Apple Event - As far out as it's possible to get

Published September 7, 2022

Media image of the new iPhone 14 Pro in purple

Apple held their traditional September event today, focusing in on three main areas: Watch, AirPods, and iPhone. The event was called Far Out which led a lot of people to think they were improving night photography but, it turns out, the space age part of the programme was about reaching out to satellites in an emergency. More on that in a moment, instead, let me start with the things I might actually get some use from.

Islands in the stream

Apple has a reputation for making bold changes, disrupting the tech industry, and doing whatever they want regardless of what their dedicated users think. However, they do also sometimes listen to the feedback they get, and that has to be the main reason for this event’s headline announcement: on the iPhone 14 Pro there will be no more notch. NO MORE NOTCH.

Instead, the black blob at the top of the screen becomes a useful and interactive bubble that shares with you those notifications that you just need to know about but don’t need to stick around, or lets you see what’s going on in the background of the phone. It looks very clever and a great step forward. If I’m being super honest, I feel like I’ve got so used to the notch now that it doesn’t bother me, and actually this bouncing black bubble might be more intrusive. But at least this time it will be intrusive but also useful, rather than a big black hole of despair at the top of the screen.

Also, the new phone is in purple and I am already planning the lock screen to go with it.

Hearing is believing

When Mr Cook said at the beginning of the presentation that AirPods were going to be one of the three areas getting an upgrade, I was surprised. I always wonder how much can really be improved or developed on those tiny little white buds. There’s so little real estate, there’s surely only so much can be done?

Clearly it’s a good job I don’t work at Apple because they’ve upgraded them significantly. There’s a new chip, new audio drivers and a new ear tip for smaller ears. Most excitingly there are improvements to the audio modes: better noise cancellation, up to 2x more noise cancelled apparently, and also Adaptive Transparency (key for me as I spend most of my time on this mode), where harsh background noises with high decibels are reduced so you’re just hearing the important stuff.

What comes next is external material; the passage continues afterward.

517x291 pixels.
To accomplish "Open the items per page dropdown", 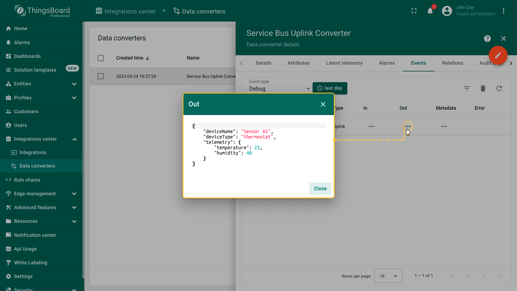I will tap(388, 276).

There’s also some Spatial Audio nonsense, but I will continue to ignore that for just as long as they keep pushing it on us.

In, out, hot, cold

On the Watch side of things, there was slightly less for me to actually get excited about but I’m still impressed by what they’re doing. The normal watches are just better, faster, stronger, etc, adding a temperature sensor as part of cycle tracking, and a terrifying crash detection that knows when you’ve been in a car accident.

The real development this time out is a whole new iteration of watch called Ultra. And it really is next level, aimed at adventurers, explorers, those that do ultramarathons and push things to limit. The watch can do extreme cold and hot, go to deeper diving depths and has a huge battery life to track you over the course of ultra-events.

It has big rugged buttons that can be used with gloves, a huge screen that will be an absolute dead weight on female arms, plus better audio, microphone and speakers to help if you need to get in touch with someone in a blizzard. Er, Apple, I barely leave the house these days?

This all ties in with their Far Out satellite emergency beacon. It’s a great idea and has obviously taken a great deal of thought and developing new technologies and user experiences to point a phone at a satellite rather than a cell tower. But I can’t think of the last time I was up a mountain with a broken leg and needed to use a satellite, and I don’t have plans in that area any time soon.

So none of this stuff is for me. I can’t imagine how big the userbase will actually be, but you have to start somewhere when you’re pushing the envelope and this is a fascinating way to do it. Pushing the envelope, reducing the noise, and getting rid of the notch. Not a bad event at all.